* EXERCISE INSTRUCTIONS *
Your output should be the whole listing, identical to the original.

* DATA TO PROCESS *

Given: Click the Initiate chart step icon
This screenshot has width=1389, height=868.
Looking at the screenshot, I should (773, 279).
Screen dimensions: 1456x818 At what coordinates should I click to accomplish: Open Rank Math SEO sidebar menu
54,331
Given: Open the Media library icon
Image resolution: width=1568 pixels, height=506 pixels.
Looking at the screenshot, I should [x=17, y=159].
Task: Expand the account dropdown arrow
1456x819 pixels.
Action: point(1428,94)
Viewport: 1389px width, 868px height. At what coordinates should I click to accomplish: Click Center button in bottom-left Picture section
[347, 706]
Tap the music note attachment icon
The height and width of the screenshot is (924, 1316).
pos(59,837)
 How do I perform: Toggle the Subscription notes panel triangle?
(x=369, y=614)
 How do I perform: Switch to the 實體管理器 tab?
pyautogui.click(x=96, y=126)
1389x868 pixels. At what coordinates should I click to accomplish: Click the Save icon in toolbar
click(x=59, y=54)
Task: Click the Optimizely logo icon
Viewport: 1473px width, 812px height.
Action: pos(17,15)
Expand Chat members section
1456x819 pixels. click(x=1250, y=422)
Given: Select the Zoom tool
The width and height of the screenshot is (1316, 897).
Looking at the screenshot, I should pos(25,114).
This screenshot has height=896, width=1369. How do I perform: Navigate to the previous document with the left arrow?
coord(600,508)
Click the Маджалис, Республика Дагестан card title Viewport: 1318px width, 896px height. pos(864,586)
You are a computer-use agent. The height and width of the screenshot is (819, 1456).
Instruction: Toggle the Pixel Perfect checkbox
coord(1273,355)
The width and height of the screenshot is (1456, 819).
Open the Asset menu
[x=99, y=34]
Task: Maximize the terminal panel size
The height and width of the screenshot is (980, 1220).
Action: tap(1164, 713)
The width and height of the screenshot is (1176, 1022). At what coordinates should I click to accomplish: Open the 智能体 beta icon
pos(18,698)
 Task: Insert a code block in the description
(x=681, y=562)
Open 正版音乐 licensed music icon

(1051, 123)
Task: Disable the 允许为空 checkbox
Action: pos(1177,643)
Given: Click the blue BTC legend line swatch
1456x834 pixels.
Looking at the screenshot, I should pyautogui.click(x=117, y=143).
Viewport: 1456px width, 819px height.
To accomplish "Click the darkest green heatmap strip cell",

* EXERCISE ANSWER *
Given: Click the Initiate chart step icon
This screenshot has width=1389, height=868.
Looking at the screenshot, I should (773, 279).
Screen dimensions: 1456x818 At what coordinates should I click to accomplish: Open Rank Math SEO sidebar menu
54,331
Given: Open the Media library icon
Image resolution: width=1568 pixels, height=506 pixels.
Looking at the screenshot, I should [x=17, y=159].
Task: Expand the account dropdown arrow
1456x819 pixels.
Action: point(1428,94)
Viewport: 1389px width, 868px height. At what coordinates should I click to accomplish: Click Center button in bottom-left Picture section
[347, 706]
Tap the music note attachment icon
The height and width of the screenshot is (924, 1316).
pos(59,837)
 How do I perform: Toggle the Subscription notes panel triangle?
(x=369, y=614)
 How do I perform: Switch to the 實體管理器 tab?
pyautogui.click(x=96, y=126)
1389x868 pixels. At what coordinates should I click to accomplish: Click the Save icon in toolbar
click(x=59, y=54)
Task: Click the Optimizely logo icon
Viewport: 1473px width, 812px height.
Action: pos(17,15)
Expand Chat members section
1456x819 pixels. click(x=1250, y=422)
Given: Select the Zoom tool
The width and height of the screenshot is (1316, 897).
Looking at the screenshot, I should pos(25,114).
This screenshot has height=896, width=1369. How do I perform: Navigate to the previous document with the left arrow?
coord(600,508)
Click the Маджалис, Республика Дагестан card title Viewport: 1318px width, 896px height. pos(864,586)
You are a computer-use agent. The height and width of the screenshot is (819, 1456).
Instruction: Toggle the Pixel Perfect checkbox
coord(1273,355)
The width and height of the screenshot is (1456, 819).
Open the Asset menu
[x=99, y=34]
Task: Maximize the terminal panel size
The height and width of the screenshot is (980, 1220).
Action: tap(1164, 713)
The width and height of the screenshot is (1176, 1022). At what coordinates should I click to accomplish: Open the 智能体 beta icon
pos(18,698)
 Task: Insert a code block in the description
(x=681, y=562)
Open 正版音乐 licensed music icon

(1051, 123)
Task: Disable the 允许为空 checkbox
Action: pos(1177,643)
Given: Click the blue BTC legend line swatch
1456x834 pixels.
Looking at the screenshot, I should pyautogui.click(x=117, y=143).
Viewport: 1456px width, 819px height.
To accomplish "Click the darkest green heatmap strip cell",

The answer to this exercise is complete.